O presidente do Conselho Nacional das Escolas (CNE) disse hoje à Lusa que há um "alarmismo desnecessário" em torno do tema da violência nas escolas, que, sublinha Álvaro Almeida dos Santos, "traz mais desvantagens do que vantagens".
Referindo-se aos últimos casos - o rapaz desaparecido no rio Tua
, em Mirandela, e do professor que se suicidou
em Fitares (Rio de Mouro, Sintra) -, Álvaro Almeida dos Santos considerou que se gerou um "alarmismo desnecessário, incapacitante do pensamento e prejudicial a todos".
Aproveitamento "chocante"
"Não desvalorizando estes casos, que, obviamente, são dramáticos e preocupantes, o aproveitamento que se tem feito disso para o desmerecimento do trabalho das escolas é chocante", sustentou o responsável.
"É evidente que o Conselho das Escolas está preocupado com estas notícias, mas temos que perceber que o bullying
não nasceu agora nem terminará agora", acrescentou o presidente daquele órgão consultivo do Ministério da Educação.
Álvaro Almeida dos Santos admitiu que as escolas são "responsáveis pelos casos de violência que se têm assistido, mas não são as únicas".
Apelos à pacificação e serenidade
"É necessário uma pacificação da sociedade portuguesa, gerar um clima de serenidade e acabar com este quase histerismo coletivo, para que as escolas possam ter meios para dar resposta a estes problemas", concluiu.

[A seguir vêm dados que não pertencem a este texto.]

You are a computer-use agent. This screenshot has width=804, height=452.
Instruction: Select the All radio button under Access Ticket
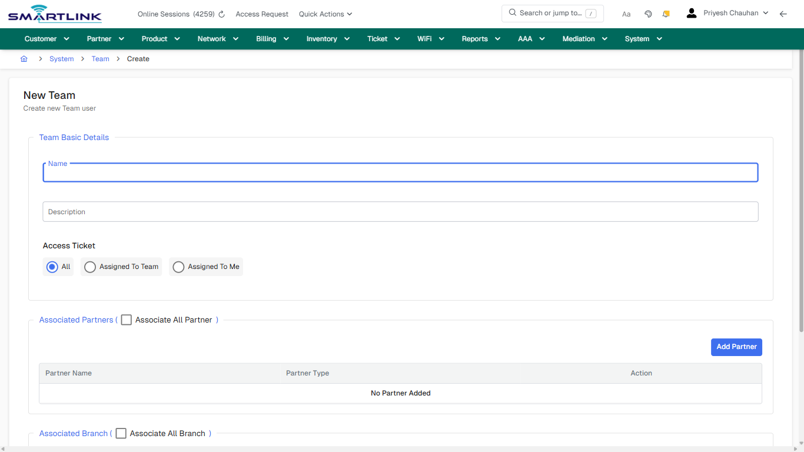click(x=52, y=267)
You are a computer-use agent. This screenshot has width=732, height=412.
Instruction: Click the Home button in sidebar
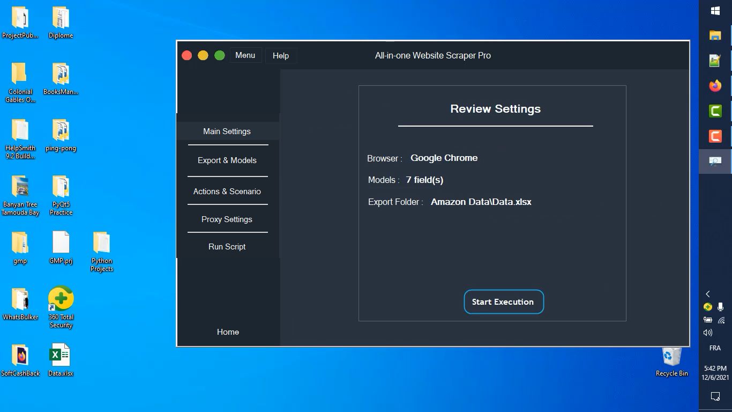228,332
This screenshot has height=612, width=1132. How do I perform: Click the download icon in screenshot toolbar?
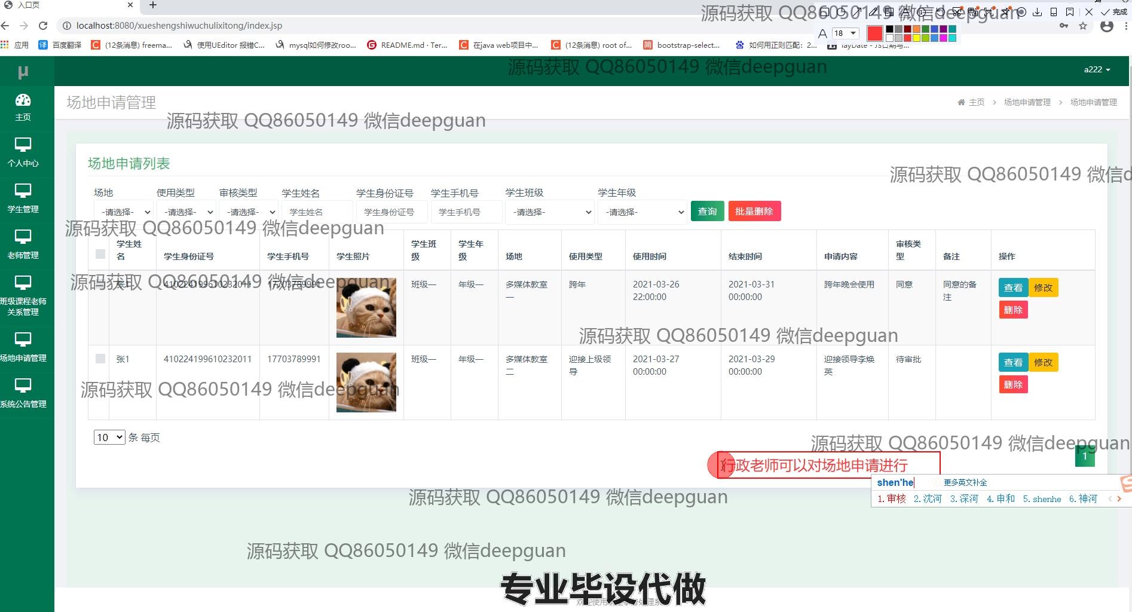(x=1037, y=12)
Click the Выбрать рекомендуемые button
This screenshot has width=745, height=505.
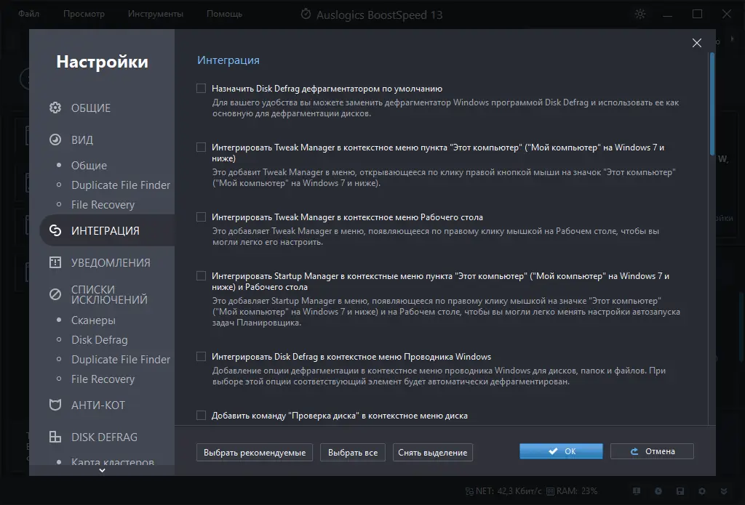click(254, 452)
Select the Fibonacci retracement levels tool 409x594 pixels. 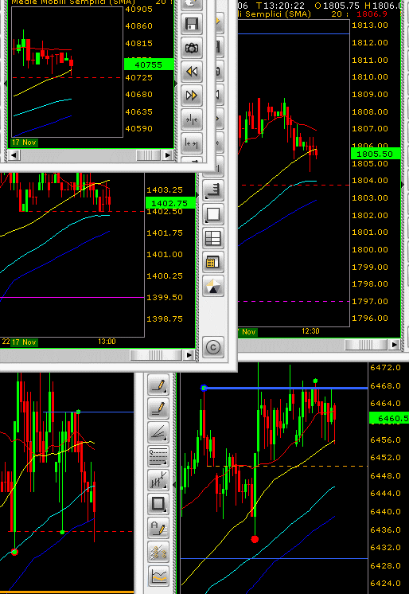coord(158,457)
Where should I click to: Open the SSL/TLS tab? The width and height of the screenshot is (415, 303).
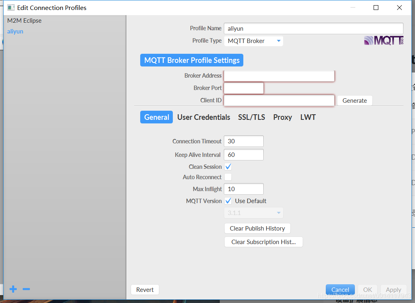pyautogui.click(x=251, y=117)
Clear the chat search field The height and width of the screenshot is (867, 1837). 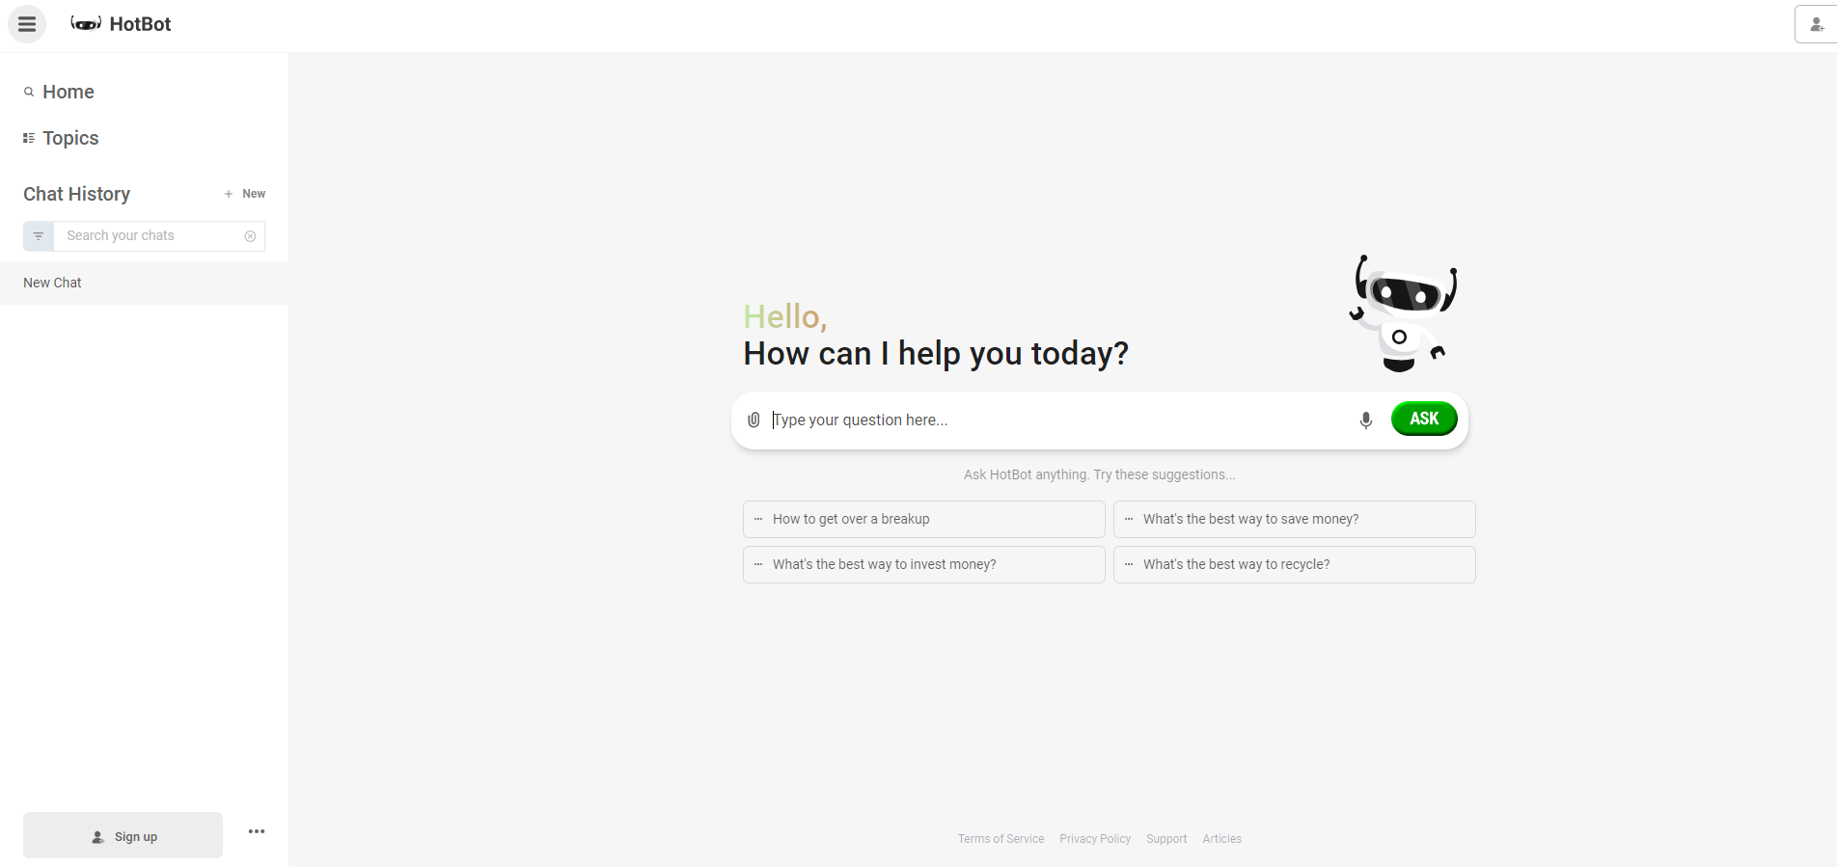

O rapaz de Mirandela desapareceu a 02 de março no rio Tua, depois de ter abandonado a escola a meio do dia, na companhia de amigos e, segundo alguns relatos, ter-se-á suicidado depois de alegadamente ter sido agredido várias vezes por outros estudantes dentro do estabelecimento de ensino. Já as autoridades policiais acreditam na possibilidade de uma brincadeira que acabou de forma trágica, segundo fontes ligadas ao processo.
O professor de Música da Escola Básica 2.3 de Fitares, de 51 anos, suicidou-se a 9 de fevereiro, deixando uma mensagem em que se queixava da indisciplina dos seus alunos.

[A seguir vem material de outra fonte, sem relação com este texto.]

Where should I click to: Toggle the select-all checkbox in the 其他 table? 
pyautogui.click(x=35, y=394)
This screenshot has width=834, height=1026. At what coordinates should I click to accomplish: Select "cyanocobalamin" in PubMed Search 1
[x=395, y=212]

Reservas na transferência de competências para autarquias
A ligação entre escolas e municípios, a responsabilidade financeira na contratação de funcionários e a questão do pessoal não docente estão a gerar algumas reservas nas autarquias em relação à transferência de competências na área da educação.
"Há municípios que têm uma preocupação de melhoria na qualidade do serviço educativo para desenvolver o capital social e humano das populações", disse à Lusa o presidente do Conselho Nacional das Escolas, Álvaro Almeida dos Santos, à margem do Encontro do Conselho das Escolas que decorreu hoje em Cascais.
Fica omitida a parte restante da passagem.